------ Extrait du document ------

« Recycler mon bateau » : le magazine de l'APER qui raconte cinq ans d’une filière pionnière

Economie
Par Le Figaro Nautisme

Née en 2019, la filière française de déconstruction et de recyclage des bateaux de plaisance pilotée par l’APER a changé l’ordre des choses sur nos littoraux. Le magazine annuel « Recycler mon bateau » en dresse un bilan chiffré, donne la parole au terrain et fixe les priorités du nouvel agrément 2024–2029.

Née en 2019, la filière française de déconstruction et de recyclage des bateaux de plaisance pilotée par l’APER a changé l’ordre des choses sur nos littoraux. Le magazine annuel « Recycler mon bateau » en dresse un bilan chiffré, donne la parole au terrain et fixe les priorités du nouvel agrément 2024–2029.

Cinq ans pour structurer l’« invisible »

Avant l’agrément ministériel de 2019, le sujet des bateaux en fin de vie était un angle mort : les ports croulaient sous des épaves vieillissantes, parfois abandonnées par leurs propriétaires, sans réelle solution. C’est dans ce vide que l’APER s’est engouffrée, dès 2009, en initiant les premières études et expérimentations. Dix ans plus tard, la loi sur la transition énergétique a offert un cadre juridique avec la Responsabilité Élargie des Producteurs (REP), principe du « pollueur-payeur ». La France a ainsi été la première à se doter d’une filière structurée pour la plaisance. Les dates clés jalonnent cette montée en puissance : agrément en mars 2019, première déconstruction financée en août, 8 000e bateau traité en mai 2023, puis réagrément jusqu’en 2029. Un parcours qui illustre comment une intuition volontaire est devenue une filière nationale incontournable.

------

● **Consignes à suivre**: D'après l'article sur le recyclage des bateaux de plaisance, à quelle date le 8 000e bateau a-t-il été traité ?

------ Données fournies ------

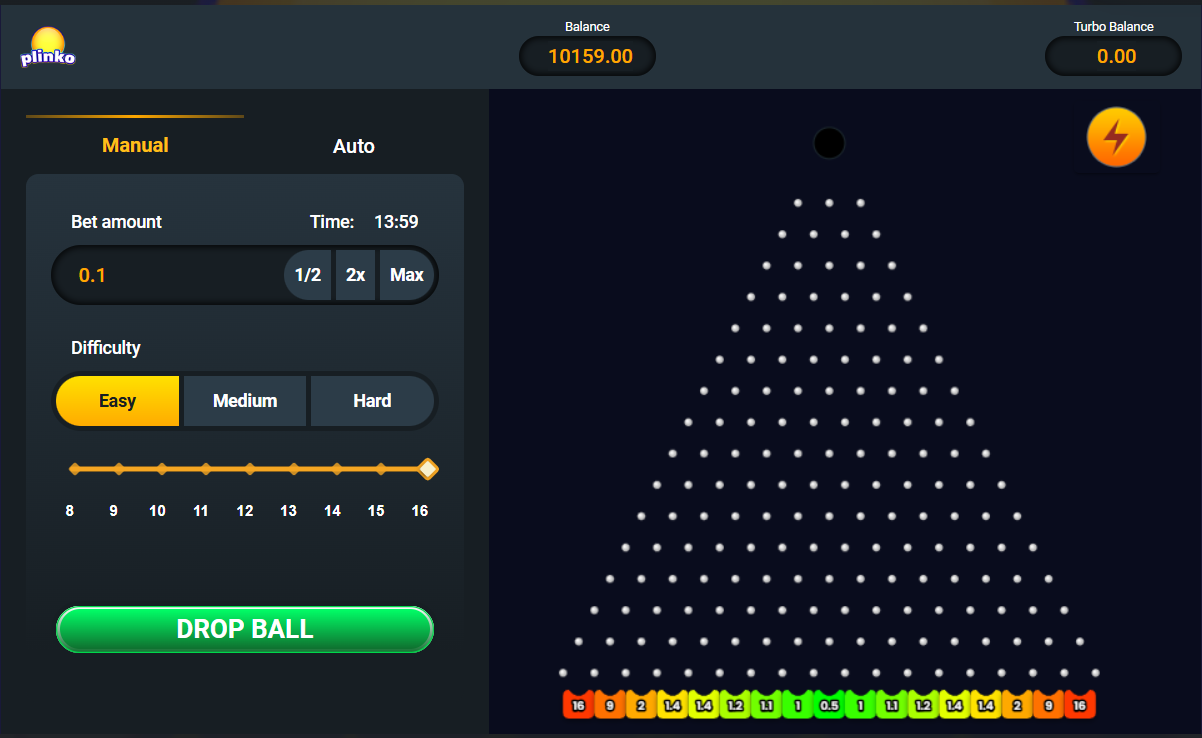
Task: Set the bet to Max
Action: tap(407, 275)
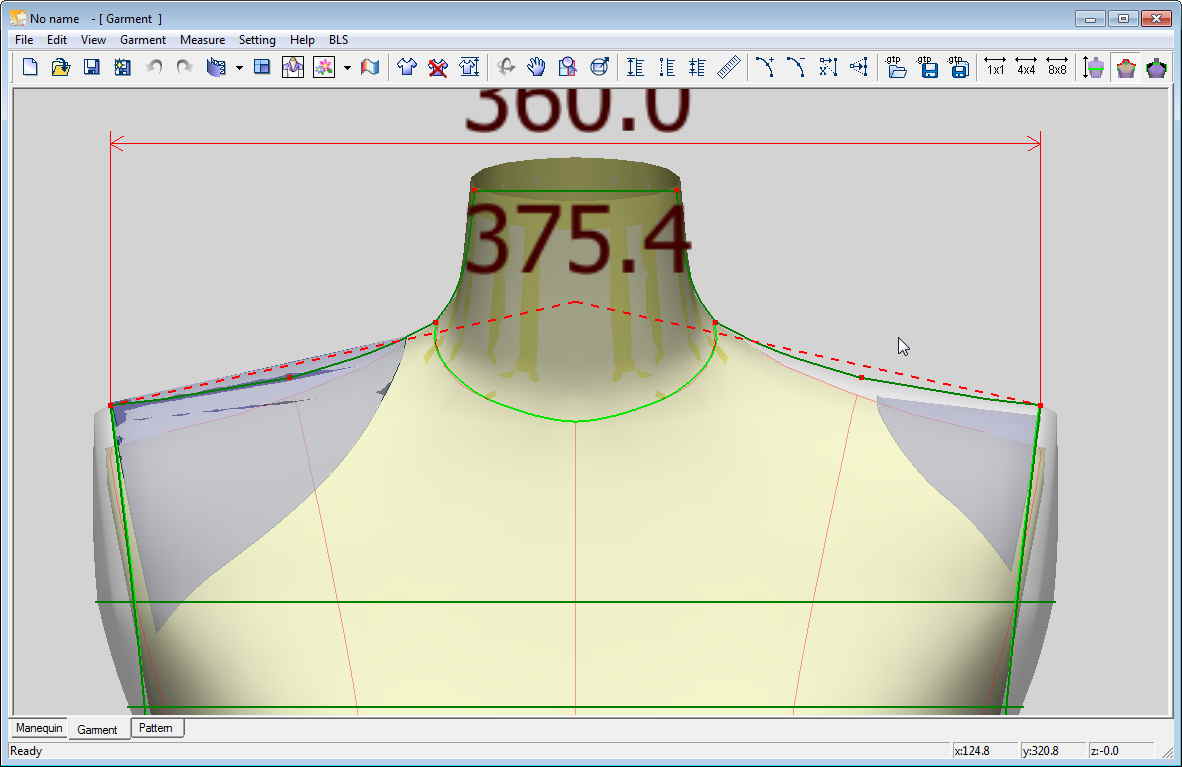Click the add curve point tool
Image resolution: width=1182 pixels, height=767 pixels.
click(765, 67)
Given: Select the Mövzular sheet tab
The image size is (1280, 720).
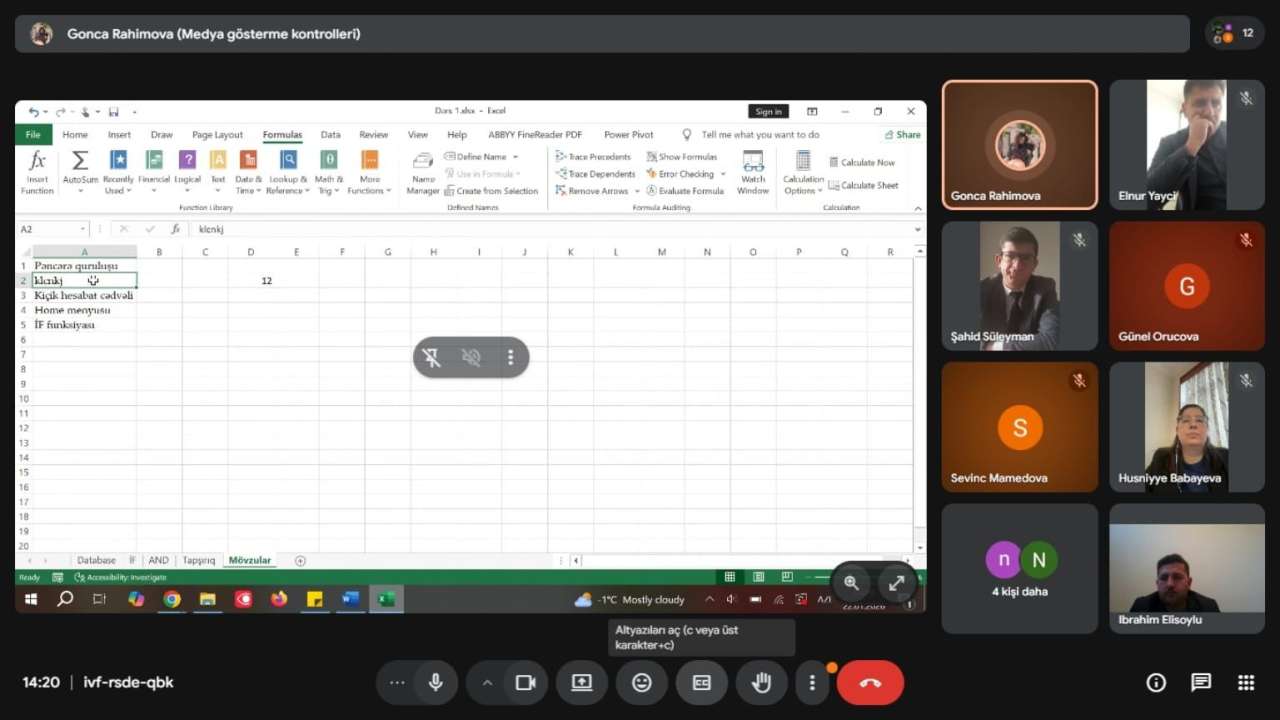Looking at the screenshot, I should [x=249, y=561].
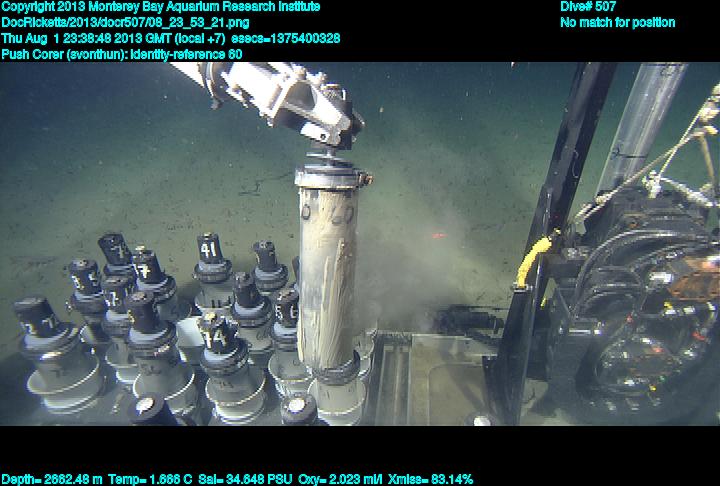Click the push core handle labeled 17
The image size is (720, 486).
point(147,268)
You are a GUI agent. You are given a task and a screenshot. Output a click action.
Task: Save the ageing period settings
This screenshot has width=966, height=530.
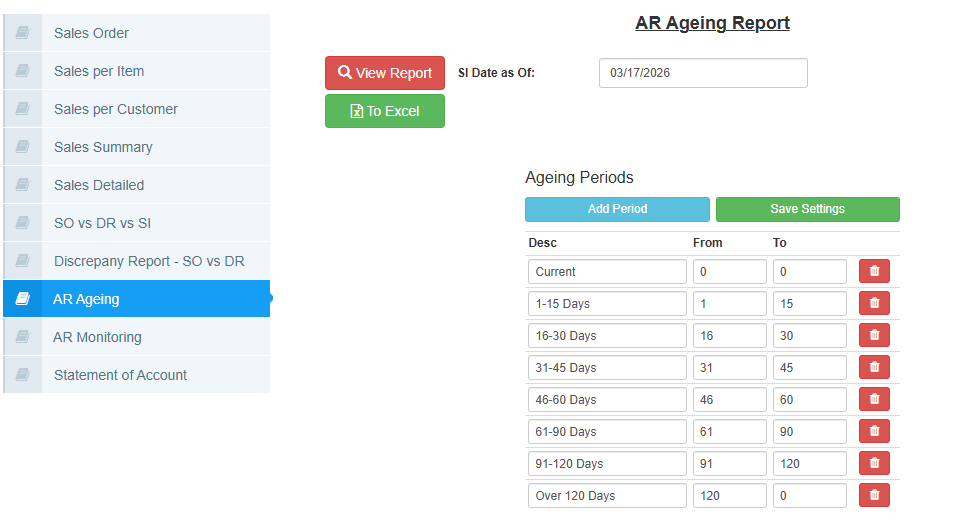click(807, 209)
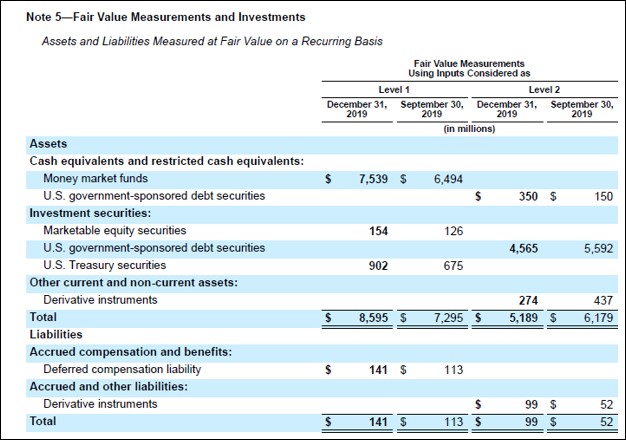Select the "(in millions)" unit label
Image resolution: width=626 pixels, height=440 pixels.
tap(469, 129)
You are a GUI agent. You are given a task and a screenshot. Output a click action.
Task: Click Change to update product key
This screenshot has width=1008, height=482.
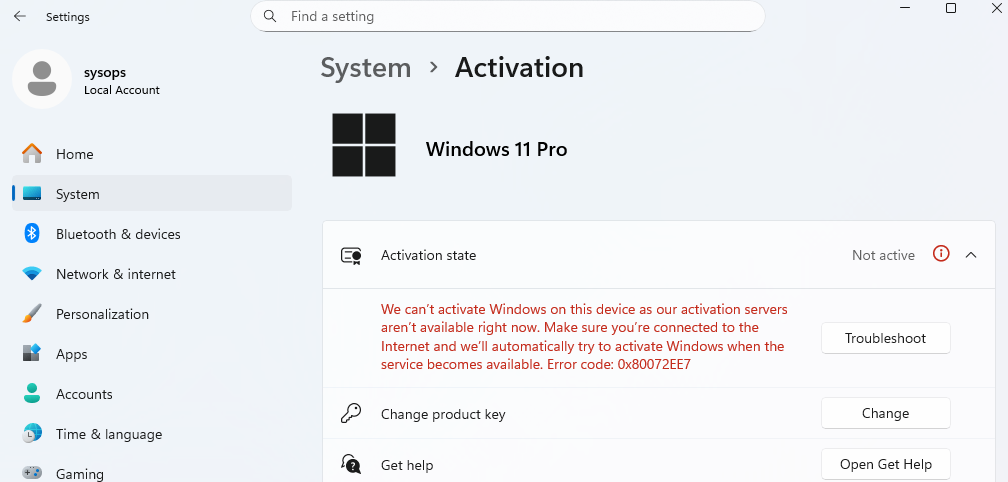click(x=885, y=413)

------

● **Réponse attendue**: En mai 2023.